Alas, even Margaret’s amazing productivity couldn’t break through one of the stoniest walls in the commercial art world at that time — “people just don’t buy lady art.” “What about Georgia O’Keeffe?” Margaret wondered. Oh, she was the exception that proved the rule — and besides, she was the lover of a famous, rich man who mentored her career.

In the late ’50s, Margaret flees an abusive marriage, and she and her daughter land in Beatnik paradise in North Beach, San Francisco. At a weekend art walk, she’s chatted up by fellow exhibitor Walter Keane (Christoph Waltz). A real-estate developer by day, Walter claims he studied at the prestigious Beaux-Arts school, which is why he paints so many views of Paris. After a whirlwind romance, Walter persuades Margaret to marry him. As a sweet Southern belle, she has no antennae for a fraudster like Walter, and, as she explains to her worried friend DeeAnn (Krysten Ritter), “I’m a divorcée with a child to support.”

Walter convinces the owner of the famous Hungry i music/comedy club to let him rent wall space to display his Parisian street scenes. And why not add a few of the paintings his pretty little wife does? They both sign their work “Keane,” so who would care if it’s mere “lady art?”
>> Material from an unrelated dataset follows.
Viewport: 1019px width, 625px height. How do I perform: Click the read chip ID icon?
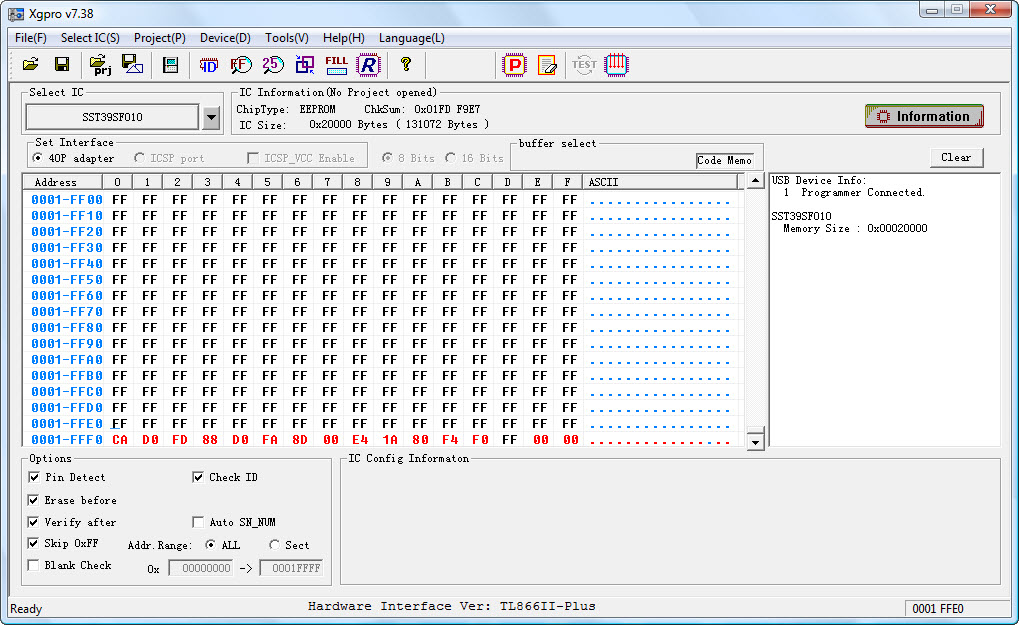point(209,65)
To everyone’s surprise, the Big Eyes paintings sell like flyaway circus balloons. Walter uses a gullible gossip columnist (Danny Huston) to build up buzz on the Big Eyes art, making Walter a celebrity and putting enormous pressure on Margaret to keep churning out work. So what if serious art critics, especially the New York Times’ James Canady (Terence Stamp), detest Big Eyes? What do ordinary Americans care about the opinions of big-city effetes?
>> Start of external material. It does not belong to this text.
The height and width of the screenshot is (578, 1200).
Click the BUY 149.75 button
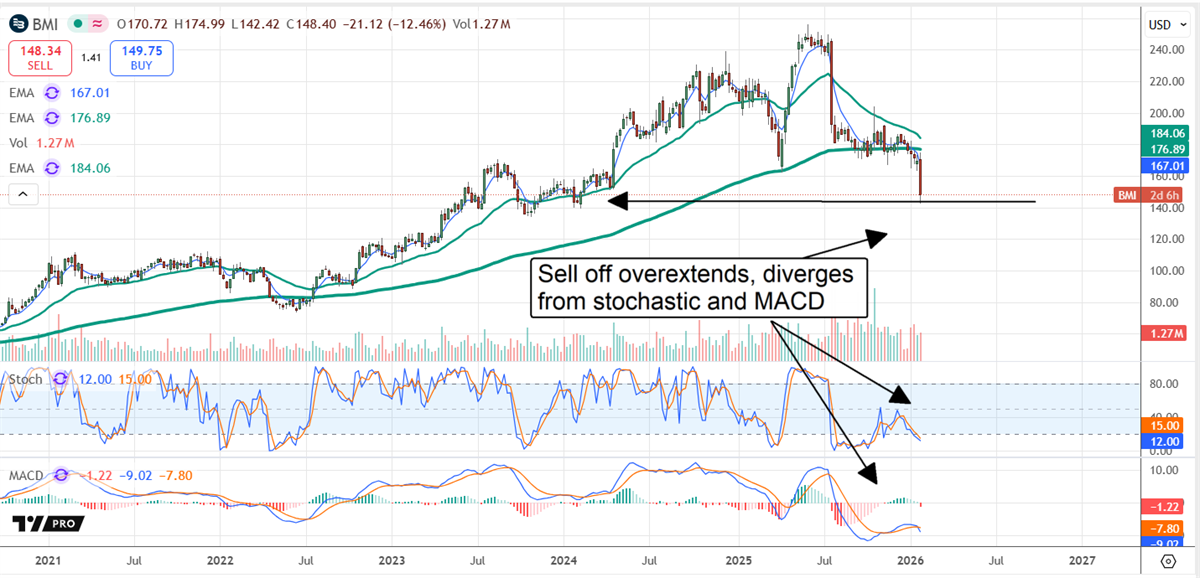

In a stroke of evil genius, Walter transforms the art world. He treats Margaret’s portraits not as precious treasures but as widgets reproducing themselves on an assembly line.

Only one person can have an original Keane painting, but millions can have poster copies. He “takes pictures of the paintings,” a jealous gallery owner (Jason Schwartzman) whines, “and then makes postcards of the pictures — it’s a movement!” Not even a capitalist like Andy Warhol had thought of making money this way.

The Keanes become millionaires. Walter basks in the limelight, not having one ounce of guilt that he is perpetuating one of the biggest art frauds in history. Margaret toils away in anonymity in her upstairs workshop, fearful that Walter will act on his threat to kill her if she breaks her silence. It will be years before she can get justice, and it happens in a legendary courtroom scene.

Scores of other artists imitated Margaret’s work. Even more were influenced by her. One of them was a young Disney animator from Burbank, California. He respected the Big Eyes work as “outsider” art, finding in it encouragement to snub his nose at critics. In time, this animator became film director Tim Burton, whose eerie, irreverent, often creepy style has thrilled audiences in more than a dozen live-action and animated movies, including Edward Scissorhands, (1990), Corpse Bride (2005), and Alice in Wonderland (2010).

As the director of Big Eyes, however, Burton seems to have left his “evil self” on the shelf. The movie is big and amusing, and the shots of streets full of pastel vintage automobiles are worth the price of admission. It’s terrific holiday fare. But the only thing really creepy about Big Eyes is Christoph Waltz’s mesmerizing performance as the insidious con artist Walter Keane. He’s so wonderful that, at the end of the movie, you’re kind of sorry Walter gets his due — because watching him be nasty was so much fun.